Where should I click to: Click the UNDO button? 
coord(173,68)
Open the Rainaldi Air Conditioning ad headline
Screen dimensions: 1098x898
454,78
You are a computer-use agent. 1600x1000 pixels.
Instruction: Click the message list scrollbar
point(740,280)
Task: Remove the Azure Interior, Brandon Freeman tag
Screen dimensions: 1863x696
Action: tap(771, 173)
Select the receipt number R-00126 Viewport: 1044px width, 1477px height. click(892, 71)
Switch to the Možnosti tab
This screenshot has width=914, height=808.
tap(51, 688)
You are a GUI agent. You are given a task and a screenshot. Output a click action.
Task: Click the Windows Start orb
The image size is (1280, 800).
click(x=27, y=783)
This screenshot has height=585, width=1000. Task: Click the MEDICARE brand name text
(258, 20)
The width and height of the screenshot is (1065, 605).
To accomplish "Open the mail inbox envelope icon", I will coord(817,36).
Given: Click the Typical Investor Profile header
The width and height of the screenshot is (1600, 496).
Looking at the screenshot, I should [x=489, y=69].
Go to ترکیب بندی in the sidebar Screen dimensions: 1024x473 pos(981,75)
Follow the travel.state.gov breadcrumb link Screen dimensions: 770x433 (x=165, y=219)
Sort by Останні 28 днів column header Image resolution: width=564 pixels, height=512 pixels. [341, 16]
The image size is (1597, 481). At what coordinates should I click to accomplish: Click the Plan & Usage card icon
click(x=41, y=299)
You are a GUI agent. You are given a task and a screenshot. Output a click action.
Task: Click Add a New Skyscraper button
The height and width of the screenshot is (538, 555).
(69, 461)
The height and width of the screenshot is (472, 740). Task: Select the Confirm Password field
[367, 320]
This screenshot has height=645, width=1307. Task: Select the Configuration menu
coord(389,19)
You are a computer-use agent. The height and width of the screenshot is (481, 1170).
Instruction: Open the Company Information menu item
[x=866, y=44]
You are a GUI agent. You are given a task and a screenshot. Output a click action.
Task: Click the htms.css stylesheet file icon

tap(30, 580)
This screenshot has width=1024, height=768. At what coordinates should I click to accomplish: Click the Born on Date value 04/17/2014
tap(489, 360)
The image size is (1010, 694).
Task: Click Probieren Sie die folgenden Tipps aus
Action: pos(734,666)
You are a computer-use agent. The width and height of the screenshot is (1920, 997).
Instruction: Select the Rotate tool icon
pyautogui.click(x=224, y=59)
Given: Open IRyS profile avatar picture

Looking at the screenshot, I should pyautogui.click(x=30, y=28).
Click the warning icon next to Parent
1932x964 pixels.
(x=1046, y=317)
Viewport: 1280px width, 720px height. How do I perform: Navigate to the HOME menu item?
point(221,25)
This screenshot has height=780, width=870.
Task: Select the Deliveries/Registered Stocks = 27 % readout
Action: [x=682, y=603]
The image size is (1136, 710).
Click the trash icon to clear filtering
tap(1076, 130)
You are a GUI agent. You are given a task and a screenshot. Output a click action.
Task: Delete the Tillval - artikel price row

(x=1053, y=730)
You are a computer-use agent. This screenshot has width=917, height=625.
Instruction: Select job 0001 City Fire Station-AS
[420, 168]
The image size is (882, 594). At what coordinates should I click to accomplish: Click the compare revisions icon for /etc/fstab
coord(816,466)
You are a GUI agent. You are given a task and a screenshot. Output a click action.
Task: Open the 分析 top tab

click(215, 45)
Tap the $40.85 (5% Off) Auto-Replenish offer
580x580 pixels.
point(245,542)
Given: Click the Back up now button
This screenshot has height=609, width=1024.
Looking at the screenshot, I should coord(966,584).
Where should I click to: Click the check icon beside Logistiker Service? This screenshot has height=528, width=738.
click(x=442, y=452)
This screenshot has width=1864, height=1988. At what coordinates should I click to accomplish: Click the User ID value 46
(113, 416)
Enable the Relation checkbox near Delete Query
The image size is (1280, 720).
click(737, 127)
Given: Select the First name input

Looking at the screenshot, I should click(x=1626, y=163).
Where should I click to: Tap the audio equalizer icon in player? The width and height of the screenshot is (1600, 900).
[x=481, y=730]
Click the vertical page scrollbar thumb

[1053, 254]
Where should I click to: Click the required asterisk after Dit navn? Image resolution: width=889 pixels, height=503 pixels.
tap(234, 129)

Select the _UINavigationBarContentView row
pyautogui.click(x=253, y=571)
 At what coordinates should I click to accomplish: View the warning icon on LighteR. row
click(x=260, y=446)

What the task requires
Return the listing in full, exactly.

Solution to this problem
Where should I click to: Click the UNDO button? 
coord(173,68)
Open the Rainaldi Air Conditioning ad headline
Screen dimensions: 1098x898
454,78
You are a computer-use agent. 1600x1000 pixels.
Instruction: Click the message list scrollbar
point(740,280)
Task: Remove the Azure Interior, Brandon Freeman tag
Screen dimensions: 1863x696
Action: tap(771, 173)
Select the receipt number R-00126 Viewport: 1044px width, 1477px height. click(892, 71)
Switch to the Možnosti tab
This screenshot has width=914, height=808.
tap(51, 688)
You are a GUI agent. You are given a task and a screenshot. Output a click action.
Task: Click the Windows Start orb
The image size is (1280, 800).
click(x=27, y=783)
This screenshot has height=585, width=1000. Task: Click the MEDICARE brand name text
(258, 20)
The width and height of the screenshot is (1065, 605).
To accomplish "Open the mail inbox envelope icon", I will coord(817,36).
Given: Click the Typical Investor Profile header
The width and height of the screenshot is (1600, 496).
Looking at the screenshot, I should [x=489, y=69].
Go to ترکیب بندی in the sidebar Screen dimensions: 1024x473 pos(981,75)
Follow the travel.state.gov breadcrumb link Screen dimensions: 770x433 (x=165, y=219)
Sort by Останні 28 днів column header Image resolution: width=564 pixels, height=512 pixels. [341, 16]
The image size is (1597, 481). At what coordinates should I click to accomplish: Click the Plan & Usage card icon
click(x=41, y=299)
You are a GUI agent. You are given a task and a screenshot. Output a click action.
Task: Click Add a New Skyscraper button
The height and width of the screenshot is (538, 555).
(69, 461)
The height and width of the screenshot is (472, 740). Task: Select the Confirm Password field
[367, 320]
This screenshot has height=645, width=1307. Task: Select the Configuration menu
coord(389,19)
You are a computer-use agent. The height and width of the screenshot is (481, 1170).
Instruction: Open the Company Information menu item
[x=866, y=44]
You are a GUI agent. You are given a task and a screenshot. Output a click action.
Task: Click the htms.css stylesheet file icon

tap(30, 580)
This screenshot has width=1024, height=768. At what coordinates should I click to accomplish: Click the Born on Date value 04/17/2014
tap(489, 360)
The image size is (1010, 694).
Task: Click Probieren Sie die folgenden Tipps aus
Action: pos(734,666)
You are a computer-use agent. The width and height of the screenshot is (1920, 997).
Instruction: Select the Rotate tool icon
pyautogui.click(x=224, y=59)
Given: Open IRyS profile avatar picture

Looking at the screenshot, I should pyautogui.click(x=30, y=28).
Click the warning icon next to Parent
1932x964 pixels.
(x=1046, y=317)
Viewport: 1280px width, 720px height. How do I perform: Navigate to the HOME menu item?
point(221,25)
This screenshot has height=780, width=870.
Task: Select the Deliveries/Registered Stocks = 27 % readout
Action: [x=682, y=603]
The image size is (1136, 710).
Click the trash icon to clear filtering
tap(1076, 130)
You are a GUI agent. You are given a task and a screenshot. Output a click action.
Task: Delete the Tillval - artikel price row

(x=1053, y=730)
You are a computer-use agent. This screenshot has width=917, height=625.
Instruction: Select job 0001 City Fire Station-AS
[420, 168]
The image size is (882, 594). At what coordinates should I click to accomplish: Click the compare revisions icon for /etc/fstab
coord(816,466)
You are a GUI agent. You are given a task and a screenshot. Output a click action.
Task: Open the 分析 top tab

click(215, 45)
Tap the $40.85 (5% Off) Auto-Replenish offer
580x580 pixels.
point(245,542)
Given: Click the Back up now button
This screenshot has height=609, width=1024.
Looking at the screenshot, I should coord(966,584).
Where should I click to: Click the check icon beside Logistiker Service? This screenshot has height=528, width=738.
click(x=442, y=452)
This screenshot has width=1864, height=1988. At what coordinates should I click to accomplish: Click the User ID value 46
(113, 416)
Enable the Relation checkbox near Delete Query
The image size is (1280, 720).
click(737, 127)
Given: Select the First name input

Looking at the screenshot, I should click(x=1626, y=163).
Where should I click to: Tap the audio equalizer icon in player? The width and height of the screenshot is (1600, 900).
[x=481, y=730]
Click the vertical page scrollbar thumb

[1053, 254]
Where should I click to: Click the required asterisk after Dit navn? Image resolution: width=889 pixels, height=503 pixels.
tap(234, 129)

Select the _UINavigationBarContentView row
pyautogui.click(x=253, y=571)
 At what coordinates should I click to accomplish: View the warning icon on LighteR. row
click(x=260, y=446)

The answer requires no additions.